3. Flame retardant performance test: after the flame-retardant, water-proof and oil-proof finishing agents prepared in examples 1 to 7 were processed into fabrics, flame-retardant performance tests were performed with reference to GB/T5454-1997, and the test results were counted in the following table.

4. Tensile strength test: the flame-retardant, water-proof and oil-proof finishing agents prepared in examples 1 to 7 were used for tensile strength test after being processed into fabrics, the test method is referred to GB/T9997-1988, and the test results are counted in the following table.

Note that: the blank test is a fabric cloth without the flame-retardant, waterproof and oil-proof finishing agent prepared in the application, and the selection of the cloth is the same as that of examples 1-7.

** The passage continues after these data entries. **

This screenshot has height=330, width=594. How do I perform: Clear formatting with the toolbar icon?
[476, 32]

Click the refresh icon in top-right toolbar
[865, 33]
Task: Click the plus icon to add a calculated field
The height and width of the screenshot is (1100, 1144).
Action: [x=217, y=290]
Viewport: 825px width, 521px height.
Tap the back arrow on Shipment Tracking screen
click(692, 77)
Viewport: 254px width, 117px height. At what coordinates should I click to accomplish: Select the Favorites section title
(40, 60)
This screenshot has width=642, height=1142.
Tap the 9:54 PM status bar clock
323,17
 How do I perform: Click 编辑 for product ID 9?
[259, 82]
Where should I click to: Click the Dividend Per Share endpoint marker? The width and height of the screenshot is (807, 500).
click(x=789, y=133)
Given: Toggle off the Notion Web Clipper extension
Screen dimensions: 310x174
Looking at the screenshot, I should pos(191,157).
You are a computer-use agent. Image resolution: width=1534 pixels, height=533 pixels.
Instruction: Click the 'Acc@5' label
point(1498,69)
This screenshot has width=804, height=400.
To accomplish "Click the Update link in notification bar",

The above description is only a preferred embodiment of the present invention, and is not intended to limit the invention in any way, and any person skilled in the art may make modifications or alterations to the disclosed technical content to equivalent embodiments without departing from the technical content of the present invention, and any simple modification, equivalent changes and alterations to the above embodiments according to the technical substance of the present invention still fall within the scope of the technical solution of the present invention.

Claims (2)

1. The flame-retardant waterproof oil-proof finishing agent is characterized by comprising, by weight, 60 parts of octadecyl acrylate, 24 parts of hexafluoro-2-methyl isopropyl acrylate, 15 parts of a compound A, 0.03 part of azodiisobutyronitrile, 5 parts of laureth and 100 parts of methyl ethyl ketone;

the structural formula of the compound A is as follows:

。

2. the method for preparing the flame-retardant, water-proof and oil-proof finishing agent according to claim 1, comprising the steps of:

s1: adding the dried and dehydrated octadecyl acrylate into a reactor, then adding methyl ethyl ketone, and stirring at 60-70 ℃ until the octadecyl acrylate is dissolved;

s2: adding hexafluoro-2-methyl isopropyl acrylate and a compound A in the step S1, cooling to 20-35 ℃, adding azodiisobutyronitrile and laurinol polyoxyethylene ether, stirring for 10-30 minutes, stopping stirring, and reacting for 1-2 hours;

s3: and (3) washing and purifying the reactant obtained in the step (S2) by methanol to obtain the flame-retardant waterproof oil-proof finishing agent.